13 Eylül 2016 Salı

İnsan bir şeyler aramalı kendinde…

Biliyorsunuz parkların sizi çağıran tarafları,insanın gizli, karanlık köşeleriyle orantılı…Orada saklanıyor onlar.Edip Cansever, Umutsuzlar Parkı

Kaygılar, sorular, düşünceler… İşte, bir yaz sonu daha. Sular çekiliyor, yükseliyor da bir yandan. “Mavi,” diyor şair. “Biraz daha mavi… Hem, ne işi var bu kara bulutların? Gitsinler efendim, gitsinler. Başka yere gitsinler…”

Eylül geliyor sonra. Bir yağmur öncesi gibi kokuyor bütün sokaklar. Sulardan el ayak çeken insanlar evlerine, kentlerine geri dönüyorlar. Gözlerde biraz mavi, avuçlarda bir parça içsürmesiyle. “Bıldırcın Geçimi” diye yazıyor fırtınaların takviminde. Ağaçlar köklerine boyun eğiyor sapsarı, ıssız. Bıldırcınlar, gitmeleri bölüşürken gökyüzünde, biz kalmaları pay ediyoruz ayrım ayrım evlerimizde. Eylül, çıldırasıya bir alışkanlık… Kaldığımız yerden devam etmenin kapılarını aralıyor her keresinde. Öyle ya, böyle böyle alıştık biz. Olmasaydı nice olurdu hâlimiz? Sahi, eylül olmasa nasıl hatırlardık eve gitmelerin yolunu?

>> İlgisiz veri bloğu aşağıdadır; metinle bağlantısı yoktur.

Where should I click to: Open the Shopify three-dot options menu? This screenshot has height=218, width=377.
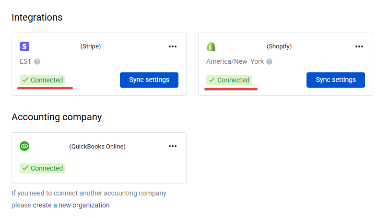click(359, 46)
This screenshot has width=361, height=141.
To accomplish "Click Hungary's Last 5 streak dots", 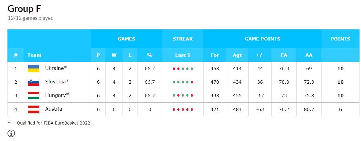I will [183, 96].

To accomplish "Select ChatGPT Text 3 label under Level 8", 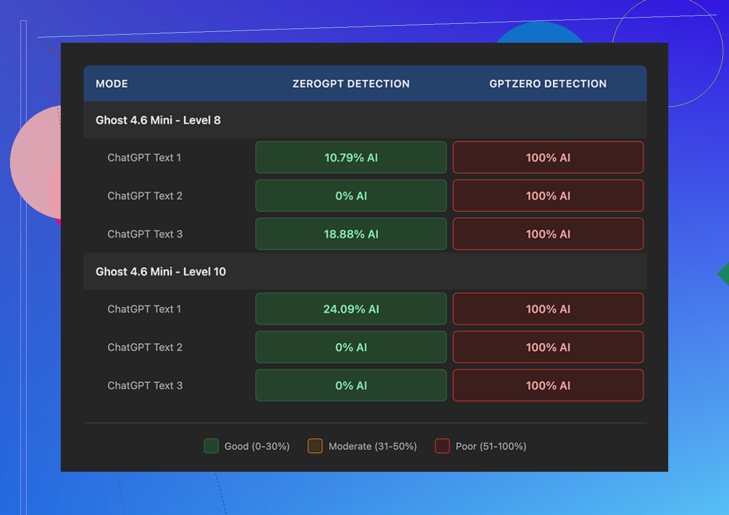I will tap(145, 234).
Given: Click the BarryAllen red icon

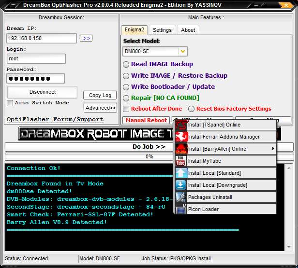Looking at the screenshot, I should (x=181, y=149).
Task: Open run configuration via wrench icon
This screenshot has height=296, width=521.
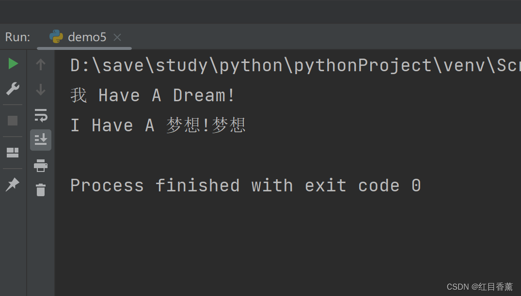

Maviden sarıya, denizden karaya döner dönmez yolumuz; parklara yerleşiyor bir yanımız. Bir kaçış planı gibi bazen. Bazen de, hasırdan yaz şapkalarımızı kurtlar kemirmesin diye bir dilek misali oturuveriyor parklar zihnimize. Tam orada bir yerde duruyorlar, bıldırcın göğünün hemen altında. “Günaydın,” diyorlar gökçil, yeşil bir gülümsemeyle. “Bak, yine döndün işte!”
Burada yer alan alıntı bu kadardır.